Data under study: Begin

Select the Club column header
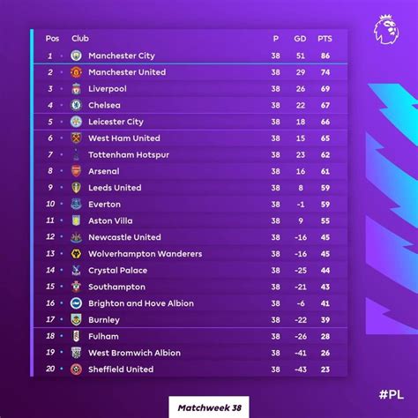 click(x=80, y=38)
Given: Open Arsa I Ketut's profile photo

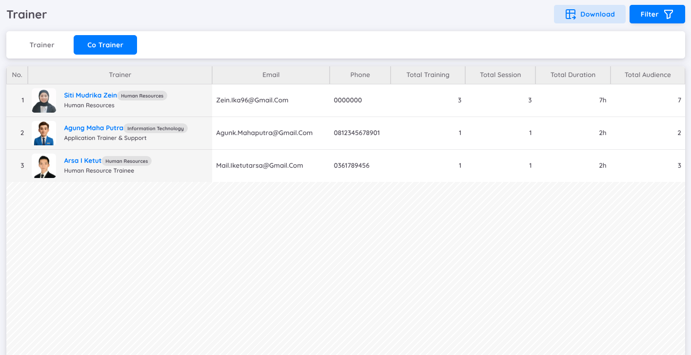Looking at the screenshot, I should click(44, 166).
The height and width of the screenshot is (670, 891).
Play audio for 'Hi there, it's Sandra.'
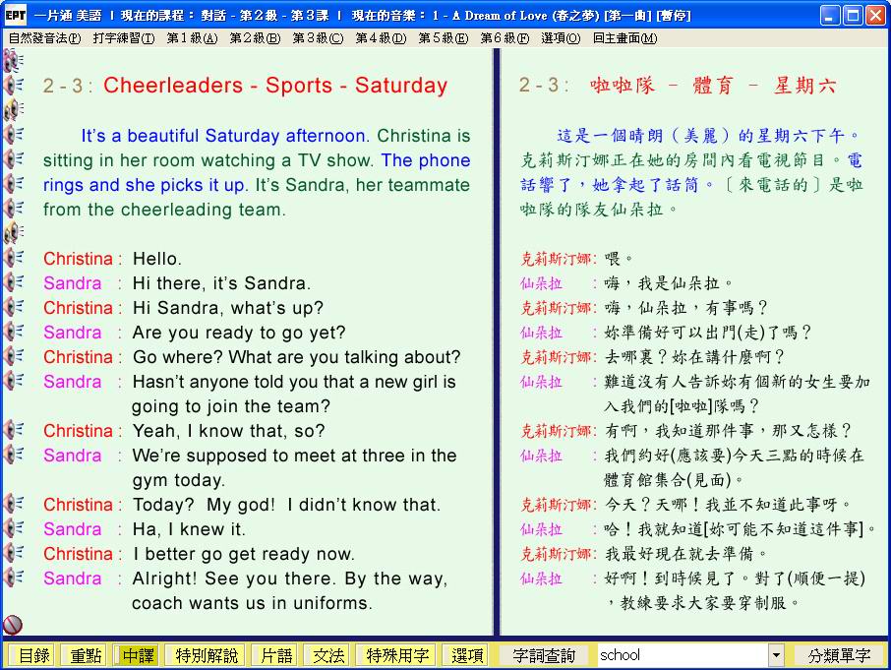click(x=14, y=282)
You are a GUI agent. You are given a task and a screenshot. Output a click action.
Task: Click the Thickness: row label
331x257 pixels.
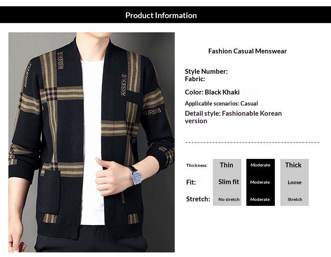(196, 166)
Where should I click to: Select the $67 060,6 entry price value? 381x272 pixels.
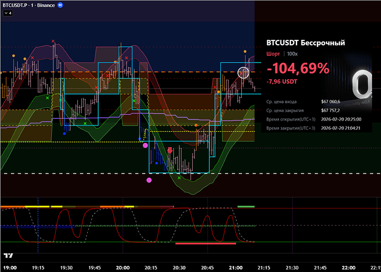331,102
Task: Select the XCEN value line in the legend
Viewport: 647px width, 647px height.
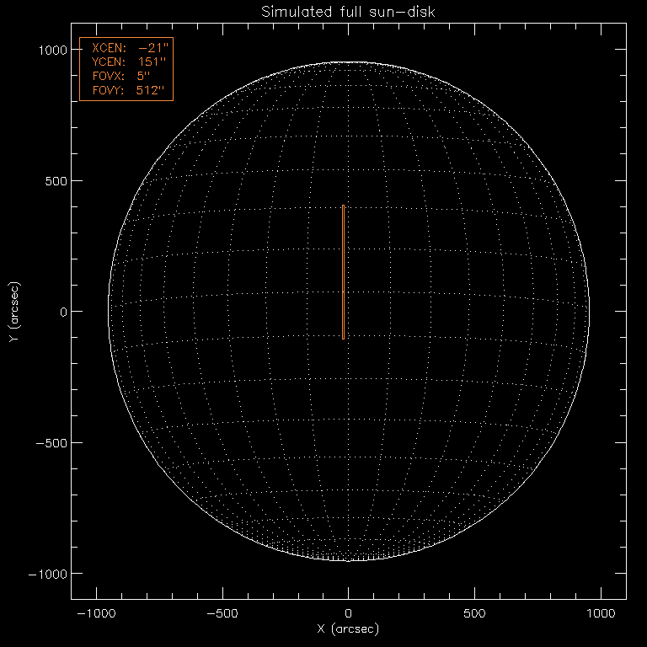Action: pos(125,49)
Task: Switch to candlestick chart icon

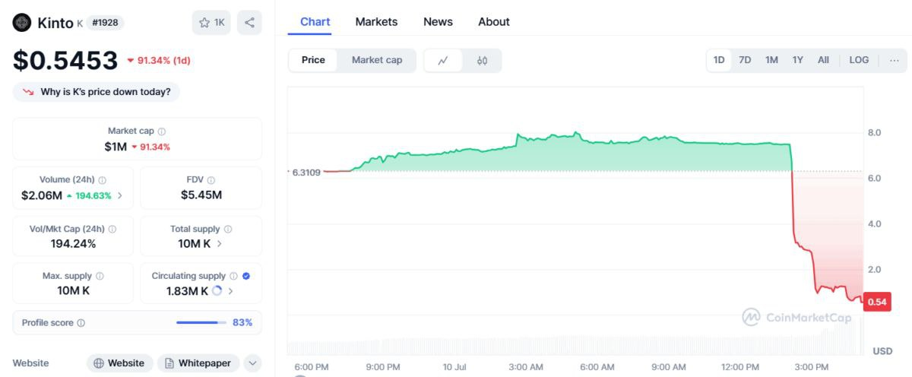Action: tap(482, 61)
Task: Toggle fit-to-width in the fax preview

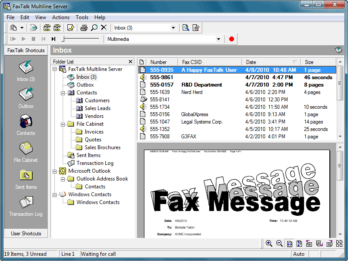Action: pos(289,243)
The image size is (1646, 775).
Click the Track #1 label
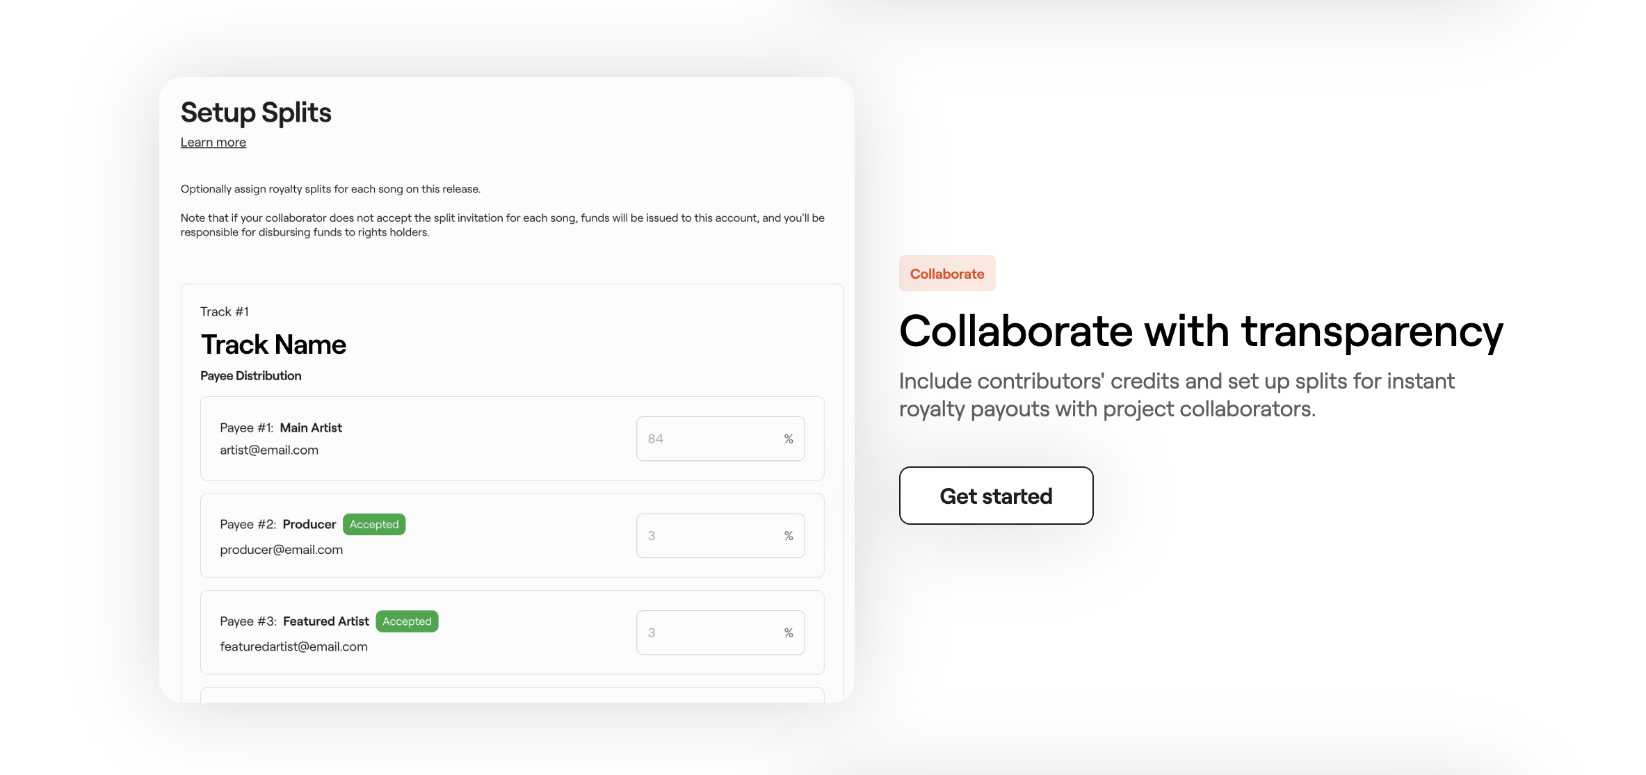point(224,311)
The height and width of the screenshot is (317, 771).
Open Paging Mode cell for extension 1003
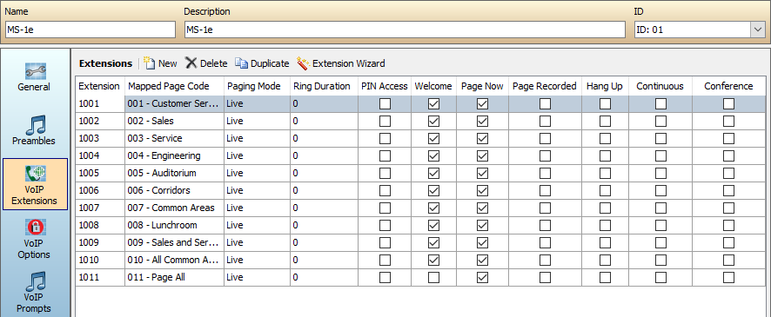[x=257, y=138]
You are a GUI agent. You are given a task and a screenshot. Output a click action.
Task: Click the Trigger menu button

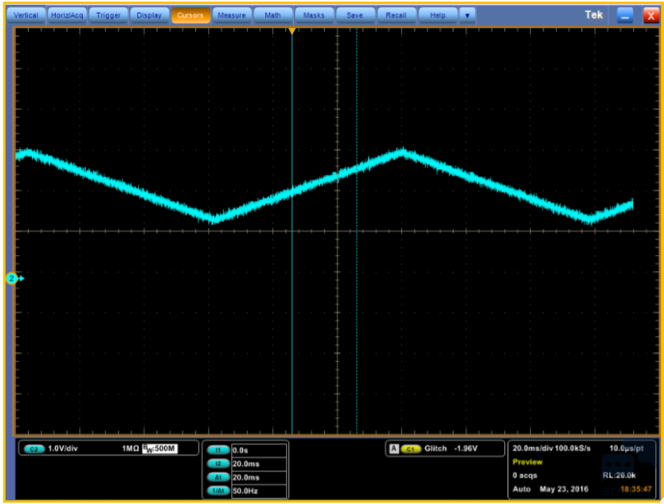tap(107, 15)
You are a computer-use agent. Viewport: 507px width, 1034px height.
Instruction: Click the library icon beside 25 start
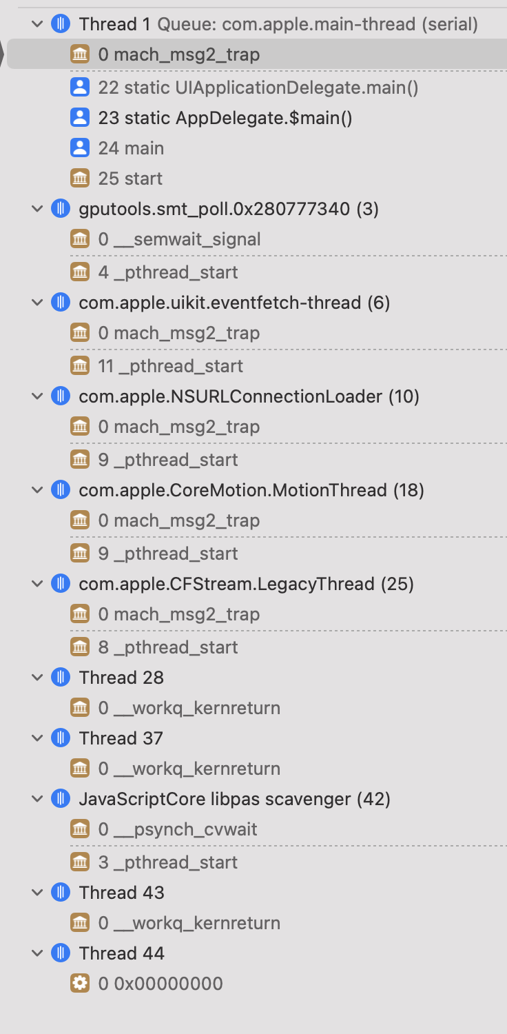(x=80, y=178)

Data under study: End

■ **Task goal**
Your job is to restate, word for word, only the lines from the one holding "You are a computer-use" through the end of the material; pictures stay out.

■ **Task solution**
You are a computer-use agent. Viewport: 507px width, 1034px height.
Instruction: Click the library icon beside 25 start
(x=80, y=178)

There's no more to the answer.